That's exactly what I wanted to know, thanks.

Anybody have an answer for using liquid loc? Is it even necessary? Do you only use it with certain types of serving?


----------



## minndroptine (Jan 11, 2008)

*peep*



Bow pro said:


> To tight and your peep will spin like a top though!


Depends on who built the strings. BCY Bear Paw set at about 8lbs gets mine clear no milking white look...


----------



## Bow pro (Mar 4, 2009)

I have been using the Lquidloc for about 6 weeks now. Ex-Wolverine turned me on to it. I use it on all of the serving....clear or not. It will not hurt the string because thats what it is made for. I put several drops were I want to serve and rub it in with my fingers then serve. You can buy it at Lancaster supply. I think it was around 8 or 10 bucks.


----------



## smokin x's (Apr 30, 2007)

Gunner7800 said:


> Anybody have an answer for using liquid loc? Is it even necessary? Do you only use it with certain types of serving?


Necessary? No. 
Does it help? Well it can't hurt! :wink:

I only use it with Halo serving and usually a drop or two anywhere that is to be served does the trick. Just spread the couple drops around a little to cover the whole serving area.

— DATA BLOCK —
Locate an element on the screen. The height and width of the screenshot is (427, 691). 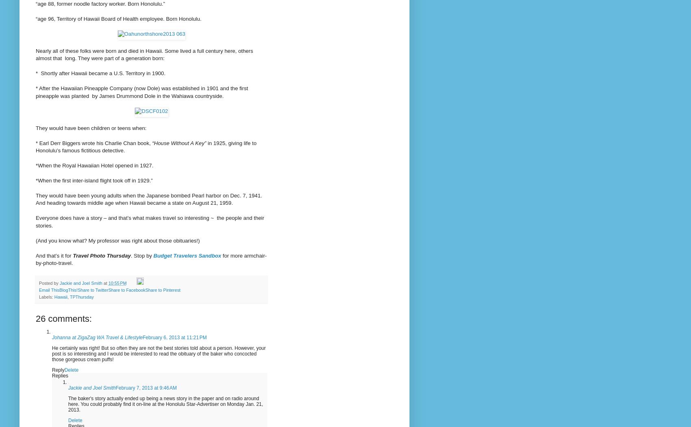
'“age 88, former noodle factory worker. Born Honolulu.”' is located at coordinates (100, 3).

— REQUEST —
Answer these questions using the forum thread on liquid loc and bowstring serving.
1. According to Bow pro, where can Liquidloc be bought?
2. With which type of serving does smokin x's use liquid loc?
3. What does minndroptine name as the setting that gets the peep clear?

— SOLUTION TO THIS EXERCISE —
1. At Lancaster supply.
2. Halo serving.
3. BCY Bear Paw set at about 8 lbs.